> Document segment:
[BEGIN]

RESTRICTED SHARE PLAN


APRIL 15, 2005



ARTICLE ONE


DEFINITIONS AND INTERPRETATION


Section 1.01

Definitions


For purposes of this Plan, unless such word or term is otherwise defined herein or the context in which such word or term is used herein otherwise requires, the following words and terms with the initial letter or letters thereof capitalized shall have the following meanings:


A.

"Act” means the Business Corporations Act (Ontario) or its successor, as amended from time to time;


B.

"Associate”, where used to indicate a relationship with any person or company, means: (i) any company of which such person or company beneficially owns, directly or indirectly, voting securities carrying more than 10 per cent of the voting rights attached to all voting securities of the company for the time being outstanding; (ii) any partner of that person or company; (iii) any trust or estate in which such person or company has a substantial beneficial interest or as to which such person or company serves as trustee or in a similar capacity; (iv) any relative of that person who resides in the same home as that person; (v) any person who resides in the same home as that person and to whom that person is married, or any person of the opposite sex or the same sex who resides in the same home as that person and with whom that person is living in a conjugal relationship outside marriage; or (vi) any relative of a perso n mentioned in clause (v) who has the same home as that person;


C.

[END]

> Data shown:
[BEGIN]

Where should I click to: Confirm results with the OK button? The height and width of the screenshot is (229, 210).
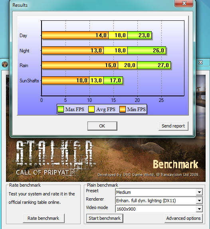(x=102, y=126)
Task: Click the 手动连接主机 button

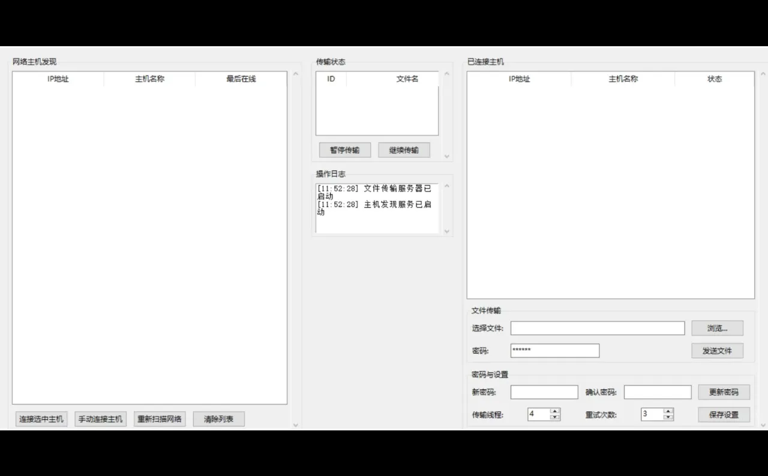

[END]

> Exercise instructions:
Transcribe the restricted share plan excerpt in full, keeping every word, mark, and line unchanged. The material has no connection to the restricted share plan excerpt.

> Solution:
RESTRICTED SHARE PLAN


APRIL 15, 2005



ARTICLE ONE


DEFINITIONS AND INTERPRETATION


Section 1.01

Definitions


For purposes of this Plan, unless such word or term is otherwise defined herein or the context in which such word or term is used herein otherwise requires, the following words and terms with the initial letter or letters thereof capitalized shall have the following meanings:


A.

"Act” means the Business Corporations Act (Ontario) or its successor, as amended from time to time;


B.

"Associate”, where used to indicate a relationship with any person or company, means: (i) any company of which such person or company beneficially owns, directly or indirectly, voting securities carrying more than 10 per cent of the voting rights attached to all voting securities of the company for the time being outstanding; (ii) any partner of that person or company; (iii) any trust or estate in which such person or company has a substantial beneficial interest or as to which such person or company serves as trustee or in a similar capacity; (iv) any relative of that person who resides in the same home as that person; (v) any person who resides in the same home as that person and to whom that person is married, or any person of the opposite sex or the same sex who resides in the same home as that person and with whom that person is living in a conjugal relationship outside marriage; or (vi) any relative of a perso n mentioned in clause (v) who has the same home as that person;


C.